■ **Page**:
>> Begin
The screw arrangement of twin-screw extruder is shown in Figure 1. The best combination of kneader and reversed blocks conducted the compound to proper dispersion and distribution of talc and EPDM particles in PP matrix. Arrangement of screw in a single-screw extruder was fully flighted without any mixing element.

Figure 1.

The screw profile of twin-screw extruder.

To prepare the sample specimens for various tests all compounds were pressed using Toyoseki, Japan into plaques at 200°C and 25 MPa.

Measurement and characterization

Tensile testing of the specimens was performed according to ASTM D-638 on an MTS (USA) material test machine, model 10/M with cross head speed 50 mm/min. ASTM method D-256 was followed in determining the Izod impact (Zwick: model 54-10) values. A Cambridge stereos can 360 scanning electron microscope (SEM) was used to investigate the cryogenically fractured surface morphology of the specimens. The elastomer particles of EPDM on the fracture surface were etched with n-heptane for 8 h.

Results and discussion

The time dependency of torque for two samples prepared by internal mixer is shown in Figure 2. For HPTE procedure, three peaks were observed, which reflected to the loading of PP, talc and EPDM respectively, while for HETP system there were only two peaks. As seen the torque becomes stable after 8 and 10 min for HEPT, HPTE respectively which indicates completion of mixing. The lower value for HETP may be attributed to pre-blending of EPDM and talc on two roll mill. The same value of the stabilization torque for HETP and HPTE (around 20 NM) indicates that this parameter has not been affected by various mixing sequences.
>> End
■ **Collected material**:
>> Begin
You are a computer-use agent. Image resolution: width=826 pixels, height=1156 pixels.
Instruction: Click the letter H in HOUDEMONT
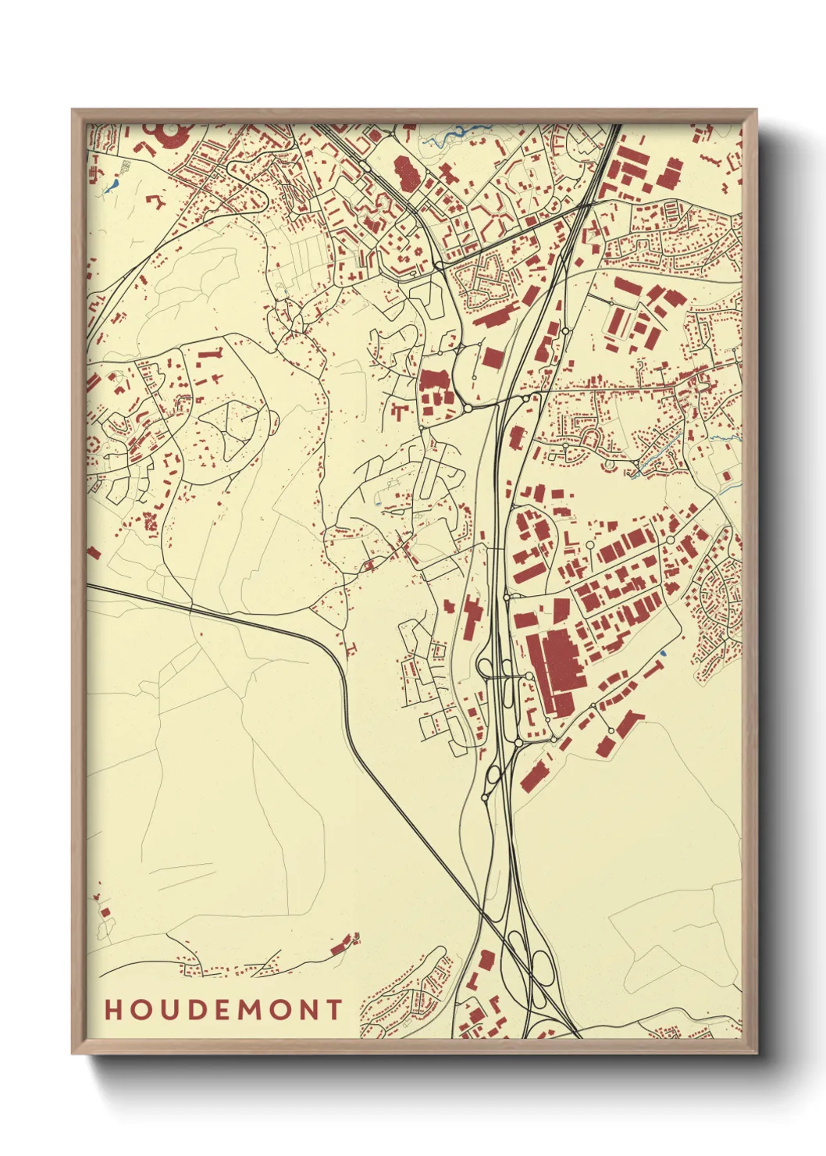(x=114, y=1010)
>> End
Continue the passage on mixing polypropylene with talc and EPDM, starting after its last sentence.

■ **Result for this exercise**:
Figure 2.

Torque–time variation for the samples with different mixing sequense addition in Haake internal mixer.

The HETP system exhibited the highest peak torque when the PP was added to molten EPDM/talc. Since the PP is a hard material, this highest peak was unexpected. Another reason may be due to the charging of higher volume of material into mixing chamber within a very short period.

Figure 3 shows the torque-time variation for samples which obtained by twin-screw extruder. It is clear, there is no significant difference between torques which leads us to conclude that the pre-blending of PP/talc and EPDM/talc did not change the energy consumption of twin-screw extruder at the same output.

Figure 3.

Torque–time variation for the samples with different mixing sequence addition in a laboratory twin-screw extruder.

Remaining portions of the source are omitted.